Canada 3.0 wraps up with 15 ideas from co-chairs

By:  Jennifer Kavur  On: 12 May 2010 For: Computing Canada Creator
 

The two-day forum on Canada’s digital economy wrapped up yesterday with each of the five streams presenting three action plans garnered from all the discussions. CDMN’s Kevin Tuer remains “cautiously optimistic”

 

The Canada 3.0 digital forum wrapped up in Stratford, Ont., yesterday with the co-chairs of each of the five streams recommending three ways to improve Canada’s digital economy based on the issues raised during the two-day discussions.

The purpose of Canada 3.0 was to bring government, academia and industry together to facilitate the discussions needed to put action plans into place, said Kevin Tuer, managing director of Canada 3.0 co-sponsor the Canadian Digital Media Network (CDMN). “You can’t create a plan in isolation, so the idea was to bring them together to participate in these streams,” he said.

The points raised by the co-chairs will be the basis for conversation moving forward, said Tuer. “These are big issues we have to deal with, but at least we know what we are dealing with and we have a sampling of a national voice based on what we heard here,” he said.

CDMN intends to “flush out the context behind those ideas” so it can provide the information to government that is in the position of creating policy and action plans in order to accelerate the strategy around a digital economy, he said. 

“I’m cautiously optimistic,” said Tuer. “The last two days have been phenomenal – the people who came out, the conversations that were had, the thoughts that were put forth – but that will only be as good as the conversation that continues,” he said.

One point expressed “fairly loud and clear” from participants is frustration at the entire digital economy for Canada, said Tuer. “They feel there has been enough talk. It’s time to put an action plan into place,” he said.

Recapping the co-chair recommendations:

The creating stream, presented by Tim Jackson, founder and partner of Tech Capital Partners Inc., and Kevin Newman, anchor and executive editor at Global National: 

1) An online "concierge" that would bring provincial and federal government together with one portal to make it easier for people to access and discover what government programs are available.

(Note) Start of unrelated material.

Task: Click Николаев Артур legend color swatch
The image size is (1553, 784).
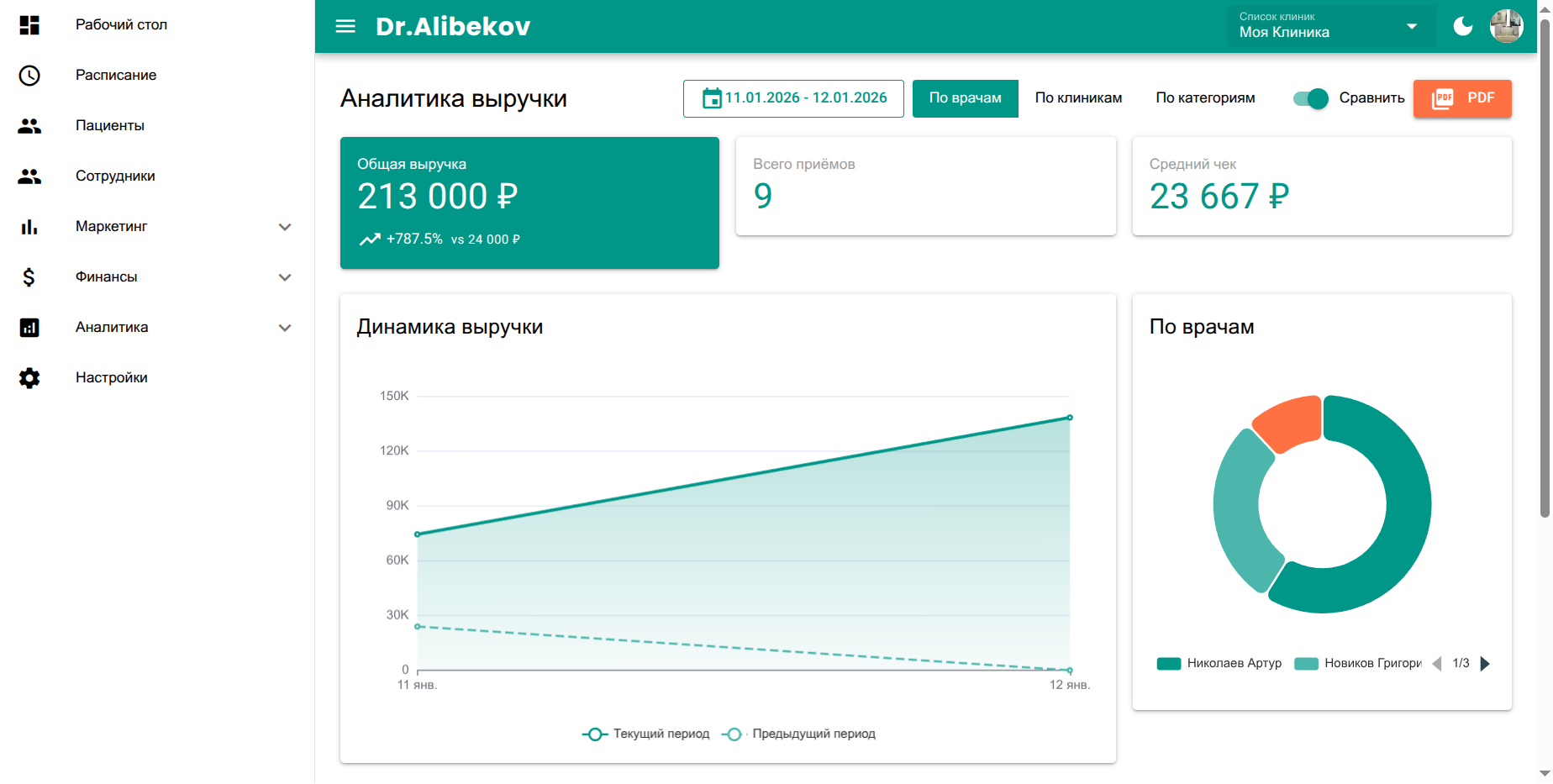Action: [1168, 664]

2) A provision of copyright laws that would allow people to choose what they want to charge and what they want to charge for to help them monetize content.

3) A “risk fund” for projects that recognizes the emerging market and allows for artistic experimentation. The fund would specifically acknowledge that the only way Canada will innovate and change is by acknowledging and accepting the risk of failure.

The learning stream, presented by Ontario College of Art and Design (OCAD) president Sara Diamond and Ken Coates, dean of the Faculty of Arts at OCAD:

4) A national provincial plan across curriculum – from K-12 to post-secondary education – that would bring literacy, numeracy, writing and digital skills to the Canadian population. This strategy coordinates literacy on both the federal and provincial scale. One component includes an open source repository for resources.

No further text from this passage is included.